_Task objective_
Each entry below is to be written out exactly, and the pictures are to be left out.
--- START ---
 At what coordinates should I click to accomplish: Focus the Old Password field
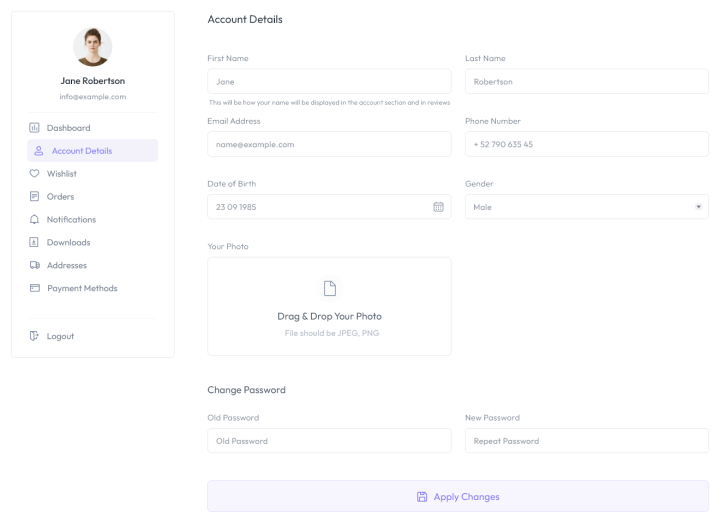click(329, 441)
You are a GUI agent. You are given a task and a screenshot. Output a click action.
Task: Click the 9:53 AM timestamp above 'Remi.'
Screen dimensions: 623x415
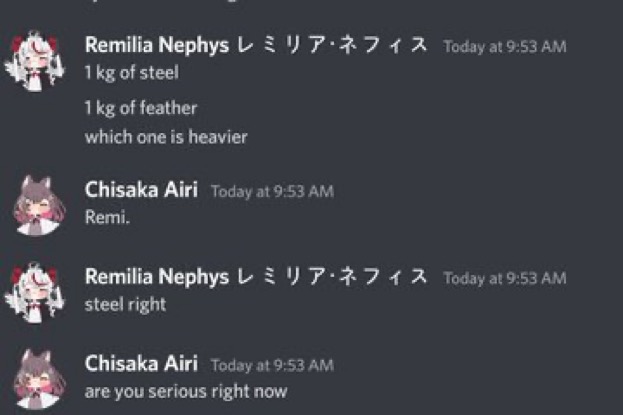coord(272,192)
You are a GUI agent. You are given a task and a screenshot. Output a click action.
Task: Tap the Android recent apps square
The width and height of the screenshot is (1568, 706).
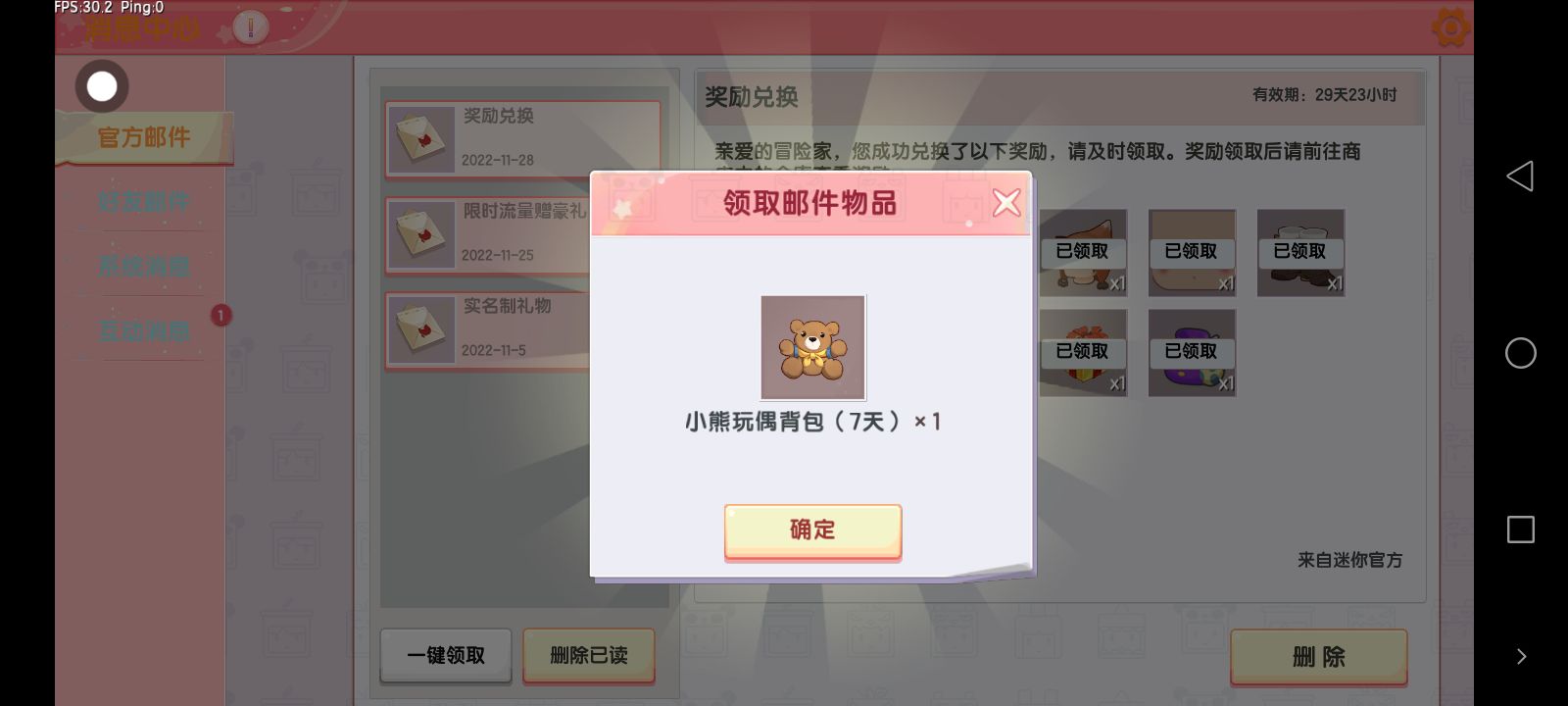point(1521,530)
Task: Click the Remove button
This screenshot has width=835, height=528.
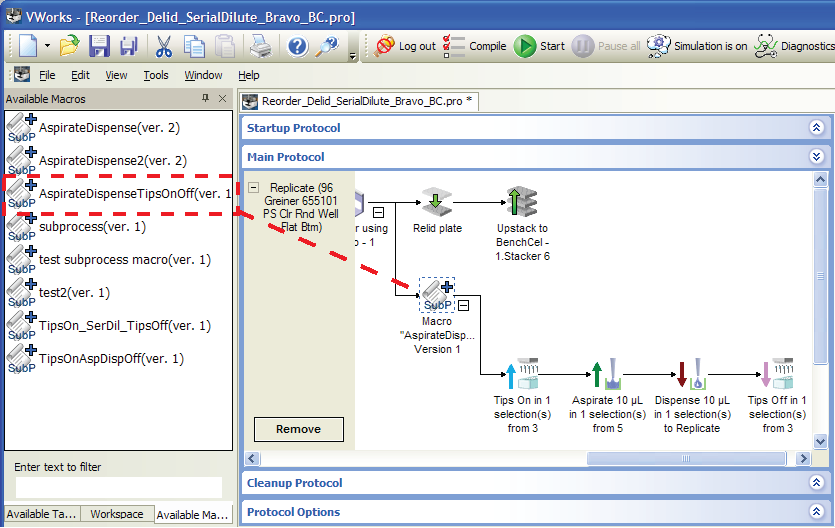Action: 298,429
--- END ---
_Worked solution_
 At what coordinates should I click to accomplish: Focus the Old Password field
click(329, 441)
You are a GUI agent. You are given a task and a screenshot. Output a click action.
Task: Click the 9:53 AM timestamp above 'Remi.'
Screen dimensions: 623x415
coord(272,192)
You are a GUI agent. You are given a task and a screenshot. Output a click action.
Task: Tap the Android recent apps square
The width and height of the screenshot is (1568, 706).
point(1521,530)
Task: Click the Remove button
This screenshot has width=835, height=528.
Action: 298,429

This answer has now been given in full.